• [Exercise description]: Resume the article on lowering a Canadian tax bill, starting after its last sentence.

• [Reading text]:
********************

Tax-filing season is here again – the Canada Revenue Agency started accepting 2021 income tax returns on February 21, and most Canadians have to file their return and pay any balance owing by April 30.
Financially savvy Canadians are always looking for ways to reduce their tax bill. Whether it’s with tax credits and deductions, or effective financial tips and strategies, there are many things individuals can do to manage their tax burden.
Here’s a look at five ways you might be able to follow to bring down your tax bill this filing season.
Claim home office expenses, even if you’re a salaried employee
Self-employed Canadians who work from home offices have long been able to deduct a portion of their expenses for utilities, services, and other costs. Since the COVID-19 pandemic forced millions more Canadians to work from their homes, the CRA has broadened the eligibility for home office deductions. Anyone who worked at home more than 50 per cent of the time for at least four consecutive weeks in 2021 can claim $2 for each day worked at home in the year, up to a maximum of $500.
Claim any applicable benefits, including the Canada Workers Benefit
This year, the income threshold to qualify for the Canada Workers Benefit has increased by nearly a third, to just over $32,000. Additionally, the federal government has also increased the qualifying threshold for combined household income and added a new ‘secondary earner exemption.’ As a result, many more low-income taxpayers will be eligible for support through this benefit, which provides up to $1,395 for individuals and $2,403 for families.
Borrow to invest
Unlike car loans or credit card debt, interest on money borrowed for the purpose of investing is tax deductible, making it easier to grow your long-term wealth even if you don’t have a ton of extra cash to invest. Give your nest-egg a boost by borrowing, and get a tax break on the loan interest too. One important caveat, of course, is making sure the money is invested wisely, because you’ll have to repay the loan even if the value of the investment declines.

********************

• [Source information]:
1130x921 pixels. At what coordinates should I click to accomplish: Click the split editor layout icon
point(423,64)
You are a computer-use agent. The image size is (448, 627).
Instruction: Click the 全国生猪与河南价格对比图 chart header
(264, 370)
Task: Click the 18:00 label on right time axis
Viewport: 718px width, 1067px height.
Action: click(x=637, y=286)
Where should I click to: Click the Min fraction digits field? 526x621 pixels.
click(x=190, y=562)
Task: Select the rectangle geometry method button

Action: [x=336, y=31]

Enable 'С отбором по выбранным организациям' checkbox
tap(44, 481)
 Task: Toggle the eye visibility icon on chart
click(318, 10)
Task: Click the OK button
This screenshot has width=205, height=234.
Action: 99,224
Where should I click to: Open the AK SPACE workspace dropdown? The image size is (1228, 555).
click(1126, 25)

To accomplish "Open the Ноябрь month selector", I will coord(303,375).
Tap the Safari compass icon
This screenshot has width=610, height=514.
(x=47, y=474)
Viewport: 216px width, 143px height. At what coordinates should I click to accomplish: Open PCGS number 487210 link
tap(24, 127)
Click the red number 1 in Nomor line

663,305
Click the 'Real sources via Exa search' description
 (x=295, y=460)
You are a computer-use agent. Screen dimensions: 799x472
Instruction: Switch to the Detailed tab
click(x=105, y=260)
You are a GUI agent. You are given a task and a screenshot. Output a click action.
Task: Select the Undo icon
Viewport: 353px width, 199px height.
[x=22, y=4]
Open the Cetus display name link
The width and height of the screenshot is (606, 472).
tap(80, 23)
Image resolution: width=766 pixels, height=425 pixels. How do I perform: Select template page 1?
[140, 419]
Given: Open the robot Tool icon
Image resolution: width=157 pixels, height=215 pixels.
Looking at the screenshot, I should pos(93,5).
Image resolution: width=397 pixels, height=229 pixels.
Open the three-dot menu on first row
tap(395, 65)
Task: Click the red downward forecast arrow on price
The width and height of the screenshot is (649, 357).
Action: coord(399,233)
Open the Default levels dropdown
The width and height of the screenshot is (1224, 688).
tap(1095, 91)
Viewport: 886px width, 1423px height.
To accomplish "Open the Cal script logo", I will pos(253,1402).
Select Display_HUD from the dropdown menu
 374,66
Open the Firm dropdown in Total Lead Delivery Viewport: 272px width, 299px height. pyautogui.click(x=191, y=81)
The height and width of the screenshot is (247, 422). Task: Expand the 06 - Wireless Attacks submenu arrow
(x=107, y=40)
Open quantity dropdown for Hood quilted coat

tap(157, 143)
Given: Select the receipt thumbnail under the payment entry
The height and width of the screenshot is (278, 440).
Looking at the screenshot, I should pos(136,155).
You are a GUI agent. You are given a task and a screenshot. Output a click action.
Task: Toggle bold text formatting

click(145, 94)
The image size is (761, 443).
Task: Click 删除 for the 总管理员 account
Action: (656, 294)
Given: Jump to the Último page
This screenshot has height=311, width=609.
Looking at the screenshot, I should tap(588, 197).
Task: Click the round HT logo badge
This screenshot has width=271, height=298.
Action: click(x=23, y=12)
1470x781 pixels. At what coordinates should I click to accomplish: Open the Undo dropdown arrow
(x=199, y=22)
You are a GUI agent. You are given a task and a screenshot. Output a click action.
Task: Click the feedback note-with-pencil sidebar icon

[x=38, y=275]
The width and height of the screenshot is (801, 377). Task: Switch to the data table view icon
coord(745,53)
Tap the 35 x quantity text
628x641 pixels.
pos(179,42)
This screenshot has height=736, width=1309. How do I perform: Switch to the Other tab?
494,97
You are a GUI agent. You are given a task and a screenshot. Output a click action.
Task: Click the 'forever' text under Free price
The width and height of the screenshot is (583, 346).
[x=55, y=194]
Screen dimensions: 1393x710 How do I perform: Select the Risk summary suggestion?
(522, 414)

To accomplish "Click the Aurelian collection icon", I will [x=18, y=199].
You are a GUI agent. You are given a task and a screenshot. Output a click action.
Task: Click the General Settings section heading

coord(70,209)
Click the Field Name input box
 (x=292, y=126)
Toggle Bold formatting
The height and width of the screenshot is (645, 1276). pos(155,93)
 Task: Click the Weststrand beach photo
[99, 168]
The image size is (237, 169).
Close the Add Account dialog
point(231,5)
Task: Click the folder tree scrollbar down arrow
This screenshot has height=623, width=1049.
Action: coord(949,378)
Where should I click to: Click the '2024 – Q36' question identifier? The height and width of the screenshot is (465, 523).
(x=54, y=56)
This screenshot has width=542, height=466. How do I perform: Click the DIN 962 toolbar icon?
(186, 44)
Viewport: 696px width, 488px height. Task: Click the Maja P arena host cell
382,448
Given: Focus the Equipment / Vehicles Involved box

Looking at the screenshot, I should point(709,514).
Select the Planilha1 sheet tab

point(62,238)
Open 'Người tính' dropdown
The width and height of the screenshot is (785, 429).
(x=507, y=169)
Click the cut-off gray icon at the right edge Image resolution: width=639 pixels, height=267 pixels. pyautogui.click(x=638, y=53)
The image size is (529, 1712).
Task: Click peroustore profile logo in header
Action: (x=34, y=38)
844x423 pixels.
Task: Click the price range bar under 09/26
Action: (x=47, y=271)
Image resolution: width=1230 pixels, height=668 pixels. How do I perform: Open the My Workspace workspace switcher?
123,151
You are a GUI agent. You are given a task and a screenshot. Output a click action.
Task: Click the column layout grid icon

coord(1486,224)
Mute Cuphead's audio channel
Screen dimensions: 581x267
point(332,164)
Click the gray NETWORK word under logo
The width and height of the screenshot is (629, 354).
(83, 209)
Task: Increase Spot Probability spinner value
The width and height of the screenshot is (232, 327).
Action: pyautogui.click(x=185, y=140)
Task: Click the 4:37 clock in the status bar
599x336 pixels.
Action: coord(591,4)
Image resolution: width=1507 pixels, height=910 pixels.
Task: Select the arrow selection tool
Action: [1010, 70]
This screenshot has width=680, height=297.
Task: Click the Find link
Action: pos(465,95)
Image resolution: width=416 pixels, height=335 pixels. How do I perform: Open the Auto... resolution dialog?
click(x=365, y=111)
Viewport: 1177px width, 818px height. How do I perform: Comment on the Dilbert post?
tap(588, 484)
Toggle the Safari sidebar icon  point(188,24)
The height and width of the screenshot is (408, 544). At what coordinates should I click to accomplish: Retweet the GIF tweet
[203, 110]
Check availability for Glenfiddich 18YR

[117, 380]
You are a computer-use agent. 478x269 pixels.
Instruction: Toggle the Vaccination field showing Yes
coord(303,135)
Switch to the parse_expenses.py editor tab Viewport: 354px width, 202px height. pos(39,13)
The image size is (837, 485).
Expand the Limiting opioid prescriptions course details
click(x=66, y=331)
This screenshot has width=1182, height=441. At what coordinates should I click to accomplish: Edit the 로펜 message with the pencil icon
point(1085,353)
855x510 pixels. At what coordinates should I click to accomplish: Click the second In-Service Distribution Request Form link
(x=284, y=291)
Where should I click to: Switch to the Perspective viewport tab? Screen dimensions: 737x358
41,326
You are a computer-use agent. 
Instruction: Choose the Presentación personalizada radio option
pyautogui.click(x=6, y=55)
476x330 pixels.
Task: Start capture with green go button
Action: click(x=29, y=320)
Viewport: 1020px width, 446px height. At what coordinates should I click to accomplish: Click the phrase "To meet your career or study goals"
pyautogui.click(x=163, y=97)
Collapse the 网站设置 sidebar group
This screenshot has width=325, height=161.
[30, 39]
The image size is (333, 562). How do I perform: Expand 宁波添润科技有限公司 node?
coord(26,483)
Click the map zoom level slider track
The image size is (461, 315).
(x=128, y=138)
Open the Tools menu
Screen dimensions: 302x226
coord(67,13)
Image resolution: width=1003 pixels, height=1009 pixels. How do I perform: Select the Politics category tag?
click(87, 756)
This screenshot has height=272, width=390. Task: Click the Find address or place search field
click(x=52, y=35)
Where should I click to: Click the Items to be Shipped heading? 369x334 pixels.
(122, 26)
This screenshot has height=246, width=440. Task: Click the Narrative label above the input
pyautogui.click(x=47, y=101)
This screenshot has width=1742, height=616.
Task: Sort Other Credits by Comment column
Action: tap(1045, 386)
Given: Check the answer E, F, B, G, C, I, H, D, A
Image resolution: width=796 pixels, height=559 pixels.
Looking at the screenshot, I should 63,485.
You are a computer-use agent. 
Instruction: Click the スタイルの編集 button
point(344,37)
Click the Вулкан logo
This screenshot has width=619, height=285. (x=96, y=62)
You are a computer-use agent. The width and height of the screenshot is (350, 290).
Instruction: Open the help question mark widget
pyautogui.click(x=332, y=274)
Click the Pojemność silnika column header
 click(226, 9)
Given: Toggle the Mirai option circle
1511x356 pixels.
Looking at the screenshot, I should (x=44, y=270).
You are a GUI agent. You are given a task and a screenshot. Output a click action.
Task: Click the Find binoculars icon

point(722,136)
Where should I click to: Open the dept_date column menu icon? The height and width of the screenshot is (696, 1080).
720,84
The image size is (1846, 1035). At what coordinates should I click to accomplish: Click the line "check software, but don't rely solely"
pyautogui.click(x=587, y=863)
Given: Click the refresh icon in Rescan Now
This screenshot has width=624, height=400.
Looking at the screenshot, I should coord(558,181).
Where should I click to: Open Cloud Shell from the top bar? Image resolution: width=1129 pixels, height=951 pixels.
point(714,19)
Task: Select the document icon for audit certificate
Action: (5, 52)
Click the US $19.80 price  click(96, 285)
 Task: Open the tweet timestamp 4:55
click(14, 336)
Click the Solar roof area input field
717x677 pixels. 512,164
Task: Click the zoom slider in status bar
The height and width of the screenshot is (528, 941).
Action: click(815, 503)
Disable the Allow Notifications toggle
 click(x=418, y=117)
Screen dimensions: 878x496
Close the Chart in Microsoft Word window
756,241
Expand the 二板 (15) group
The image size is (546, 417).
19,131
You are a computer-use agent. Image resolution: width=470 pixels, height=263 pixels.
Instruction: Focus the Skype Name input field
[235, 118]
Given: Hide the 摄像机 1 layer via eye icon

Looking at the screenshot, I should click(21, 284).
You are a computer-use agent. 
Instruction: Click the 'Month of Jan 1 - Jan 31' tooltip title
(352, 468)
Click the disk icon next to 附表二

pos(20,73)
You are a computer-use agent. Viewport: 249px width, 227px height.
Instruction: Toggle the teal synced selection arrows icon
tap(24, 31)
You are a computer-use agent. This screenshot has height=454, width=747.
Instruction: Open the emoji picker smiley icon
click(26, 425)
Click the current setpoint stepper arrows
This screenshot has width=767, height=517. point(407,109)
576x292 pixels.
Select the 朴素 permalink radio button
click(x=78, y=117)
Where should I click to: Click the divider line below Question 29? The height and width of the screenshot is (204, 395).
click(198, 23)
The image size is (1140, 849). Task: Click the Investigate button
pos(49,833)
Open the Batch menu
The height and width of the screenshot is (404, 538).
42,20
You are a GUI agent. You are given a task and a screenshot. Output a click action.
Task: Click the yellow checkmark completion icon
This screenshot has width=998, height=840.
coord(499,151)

********************

• [Response below]:
Save on taxes now with an RRSP contribution, save on taxes later with a TFSA contribution
When you contribute to a tax-free savings account (TFSA), the income your investments earn is sheltered from taxes. You can withdraw any amount at any time, and there’ll never be a penny in tax owing.
Conversely, when you contribute to a registered retirement savings plan (RRSP), your taxable income for the year is reduced by an amount equal to the value of your contribution, lessening your immediate tax burden and, in some cases, allowing taxpayers to reduce their income enough to qualify for a lower marginal tax rate.
However, it’s important to remember that RRSP contributions and the income they generate are taxed when the money is withdrawn in retirement. Still, for most people, the tax rate they pay in retirement is less than it was in their higher-earning working years.
Make a charitable donation
Federal, provincial, and territorial governments all offer tax credits on money donated to charitable organizations, but giving cash isn’t the only way to generate a tax break through gifts and donations. It’s also possible to gift publicly-traded securities and their accrued capital gains to a registered charity or foundation. Doing so not only entitles the giver to a tax receipt for market value of the security, but also removes the obligation to pay tax on the capital gain.